__Goal of the exercise__
Go through the listing and return every line with "resolution" in it.

__Data excerpts__
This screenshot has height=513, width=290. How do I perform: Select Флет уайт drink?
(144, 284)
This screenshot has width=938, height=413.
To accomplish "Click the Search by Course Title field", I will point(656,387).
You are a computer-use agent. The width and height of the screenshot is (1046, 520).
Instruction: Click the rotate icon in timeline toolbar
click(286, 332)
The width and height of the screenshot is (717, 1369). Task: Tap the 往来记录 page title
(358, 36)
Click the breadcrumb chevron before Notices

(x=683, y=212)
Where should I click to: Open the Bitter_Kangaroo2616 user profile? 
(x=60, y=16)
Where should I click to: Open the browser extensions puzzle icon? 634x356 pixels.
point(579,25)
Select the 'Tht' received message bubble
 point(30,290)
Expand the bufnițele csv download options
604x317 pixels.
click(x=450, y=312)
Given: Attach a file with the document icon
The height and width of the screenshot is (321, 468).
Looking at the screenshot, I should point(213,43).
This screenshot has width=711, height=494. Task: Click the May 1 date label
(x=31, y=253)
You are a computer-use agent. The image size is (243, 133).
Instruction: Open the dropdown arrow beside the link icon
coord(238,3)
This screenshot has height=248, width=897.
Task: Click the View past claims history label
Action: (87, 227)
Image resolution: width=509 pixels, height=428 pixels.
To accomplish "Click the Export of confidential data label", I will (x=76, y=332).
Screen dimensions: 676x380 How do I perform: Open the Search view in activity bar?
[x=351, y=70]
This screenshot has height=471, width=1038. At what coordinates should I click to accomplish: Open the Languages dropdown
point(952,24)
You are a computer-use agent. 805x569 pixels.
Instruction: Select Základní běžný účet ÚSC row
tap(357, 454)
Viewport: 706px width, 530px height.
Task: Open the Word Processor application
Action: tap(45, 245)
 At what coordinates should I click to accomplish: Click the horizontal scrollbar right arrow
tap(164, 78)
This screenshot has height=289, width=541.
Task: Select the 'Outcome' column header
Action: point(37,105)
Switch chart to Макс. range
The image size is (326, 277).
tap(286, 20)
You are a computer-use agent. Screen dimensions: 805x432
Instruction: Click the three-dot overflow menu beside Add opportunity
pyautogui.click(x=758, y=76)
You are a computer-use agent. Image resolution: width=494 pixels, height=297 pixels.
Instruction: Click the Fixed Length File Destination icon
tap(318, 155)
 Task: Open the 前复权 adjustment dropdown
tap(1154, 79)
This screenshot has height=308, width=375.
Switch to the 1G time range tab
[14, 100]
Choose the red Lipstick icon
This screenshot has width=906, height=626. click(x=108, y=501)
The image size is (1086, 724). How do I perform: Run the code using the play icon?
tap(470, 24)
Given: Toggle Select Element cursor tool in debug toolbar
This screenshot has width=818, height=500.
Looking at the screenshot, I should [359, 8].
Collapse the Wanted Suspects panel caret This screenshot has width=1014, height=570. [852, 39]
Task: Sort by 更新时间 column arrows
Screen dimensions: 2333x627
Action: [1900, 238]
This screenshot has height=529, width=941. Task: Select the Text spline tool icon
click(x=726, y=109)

__Response__
Image resolution: width=509 pixels, height=428 pixels.
You are a computer-use agent. Image resolution: width=494 pixels, height=297 pixels.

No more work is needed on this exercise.